Было очень странно слушать полушепот невидимого человека; говорил он медленно, точно нащупывая слова в темноте и ставя их одно к другому неправильно. Самгин спросил:

— Вы — что же, — по своей воле пошли в монахи?

— Мне тюремный священник посоветовал. Я, будучи арестантом, прислуживал ему в тюремной церкви, понравился, он и говорит: «Если — оправдают, иди в монахи». Оправдали. Он и схлопотал. Игумен — дядя родной ему. Пьяный человек, а — справедливый. Светские книги любил читать — Шехерезады сказки, «Приключения Жиль Блаза», «Декамерон». Я у него семнадцать месяцев келейником был.

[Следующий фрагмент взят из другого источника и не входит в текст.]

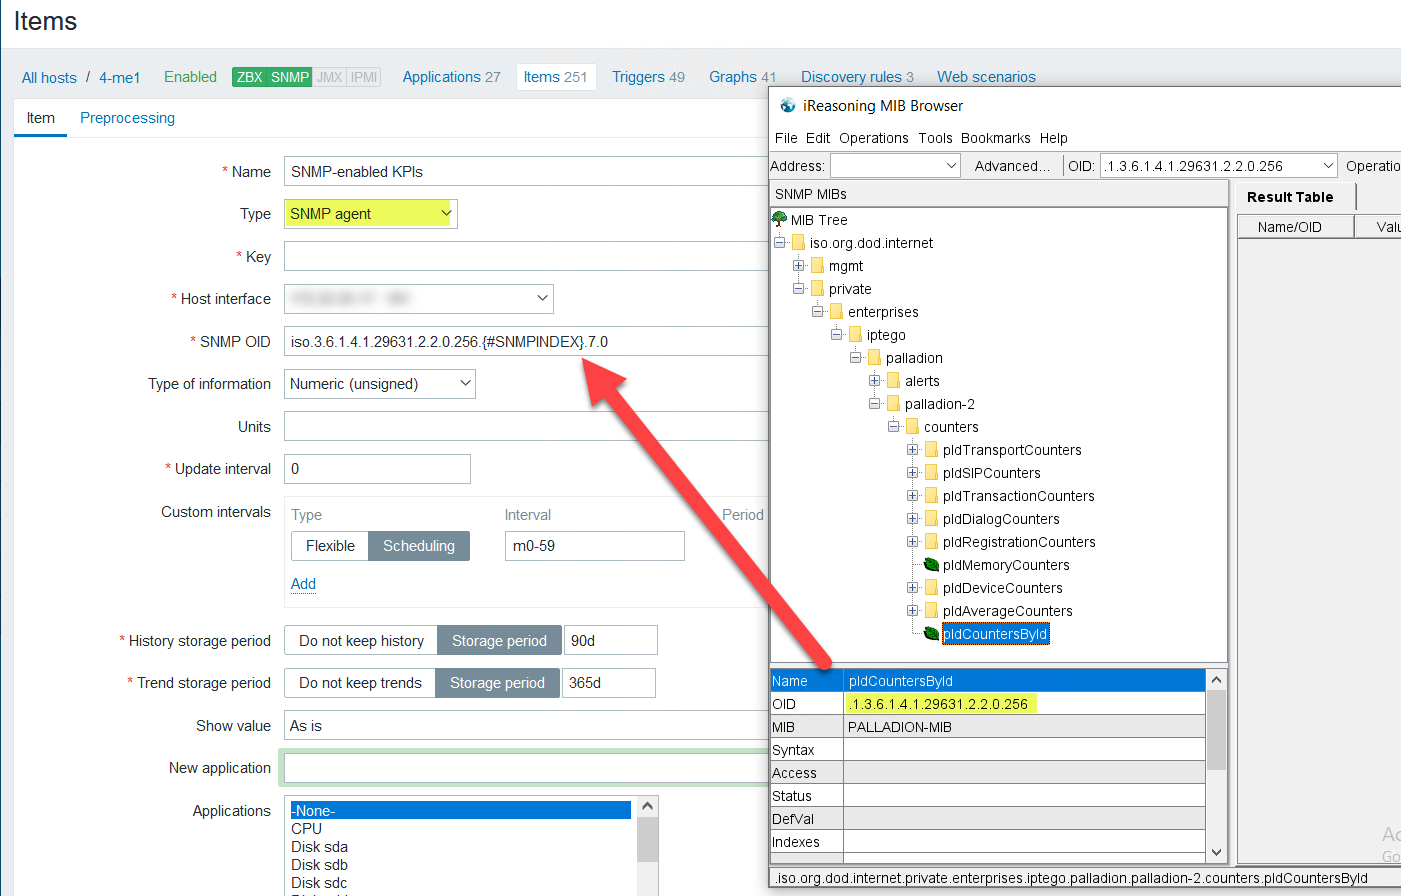Screen dimensions: 1401x896
Task: Click into the SNMP OID input field
Action: tap(525, 342)
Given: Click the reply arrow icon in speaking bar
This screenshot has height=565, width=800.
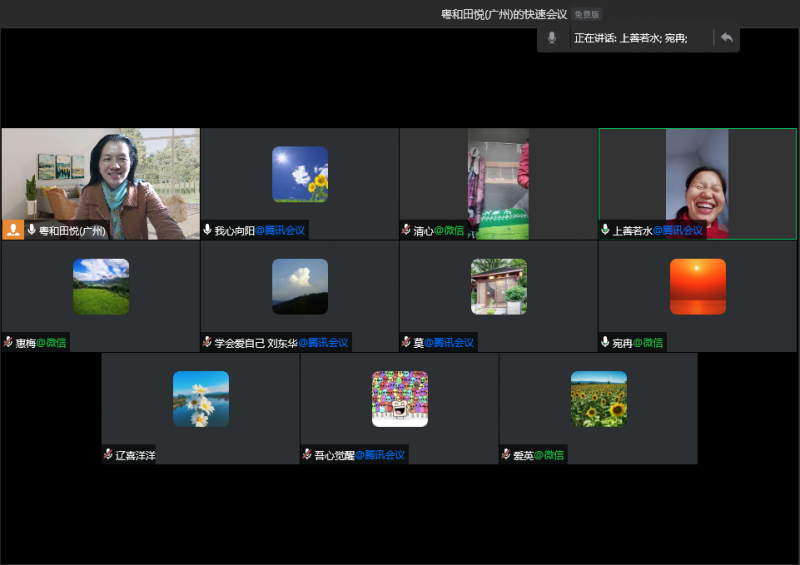Looking at the screenshot, I should point(727,38).
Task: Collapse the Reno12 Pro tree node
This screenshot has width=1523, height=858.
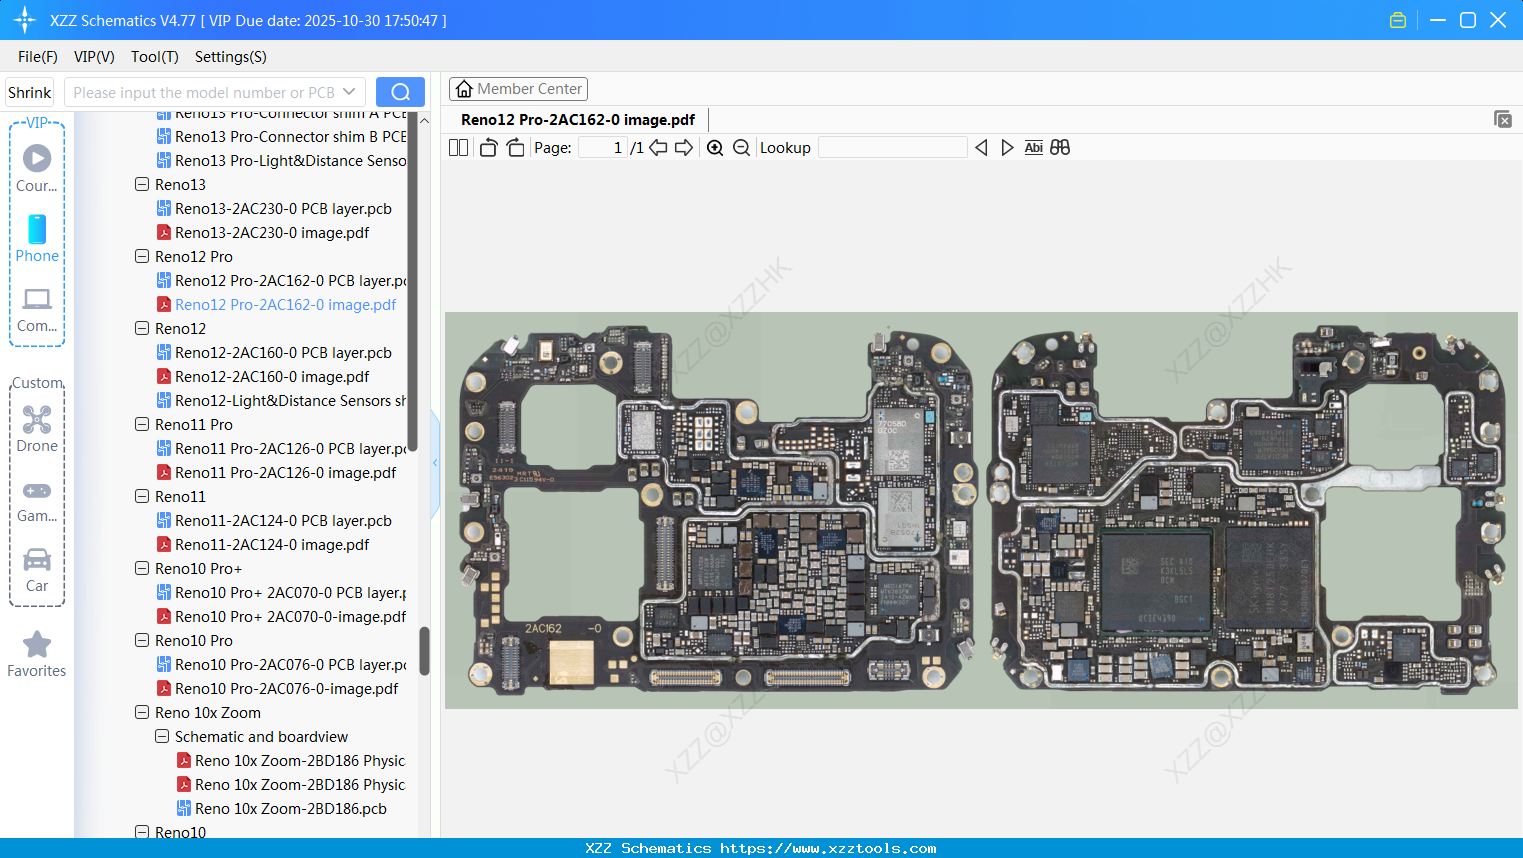Action: 142,256
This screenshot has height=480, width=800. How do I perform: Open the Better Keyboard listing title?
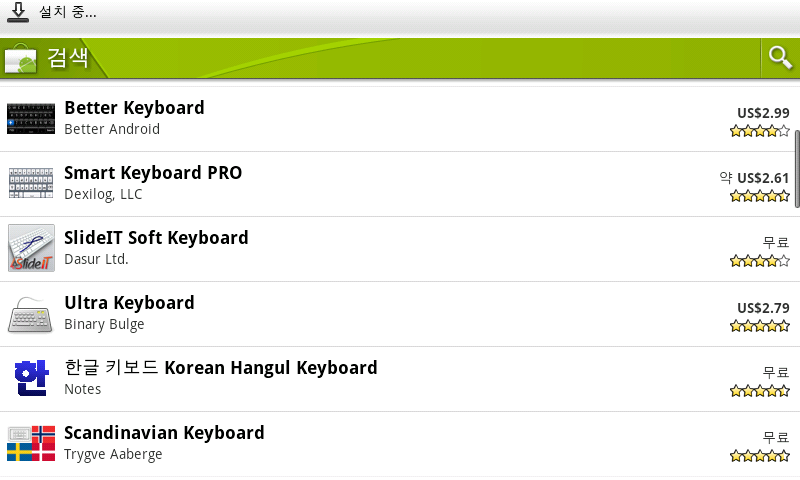tap(134, 108)
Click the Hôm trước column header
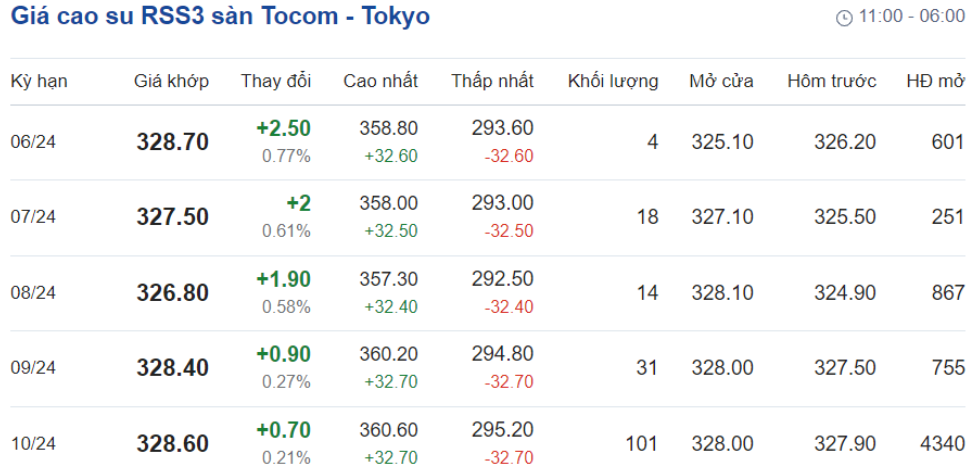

Самгин отметил: дворник Марины, казак, похож на беглого каторжника, а этот, приказчик, сидел в тюрьме, — отметил и мысленно усмехнулся:

«Тайны сгущаются».

— Вам, конечно, любопытно, за что меня в тюрьму? — слышал он задумчивый неторопливый шепоток. — А видите, я — сирота, с одиннадцати лет жил у крестного отца на кожевенном заводе. Сначала — мальчиком при доме, лотом — в конторе сидел, писал; потом — рассердился крестный на меня, разжаловал в рабочие, три года с лишком кожи квасил я. А он был женат на второй, так она его мышьяком понемножку травила, у нее любовник был, землемер. Помер крестный, дочь его, Евгенья, дело подняла в суде, тут и я тоже оказался виноват, будто бы знал, а — не донес. Евгенья — красавица была и страшно умная, выследила, что я землемеру от ее мачехи записки передавал. И от него к ней. Ну, вот. Всех троих нас поарестовали, восемь месяцев и сидел я в тюрьме. Землемера — оправдали и меня тоже, а Василису Александровну приговорили к церковному покаянию: согласились, что она ошиблась. Было мне в ту пору семнадцать лет.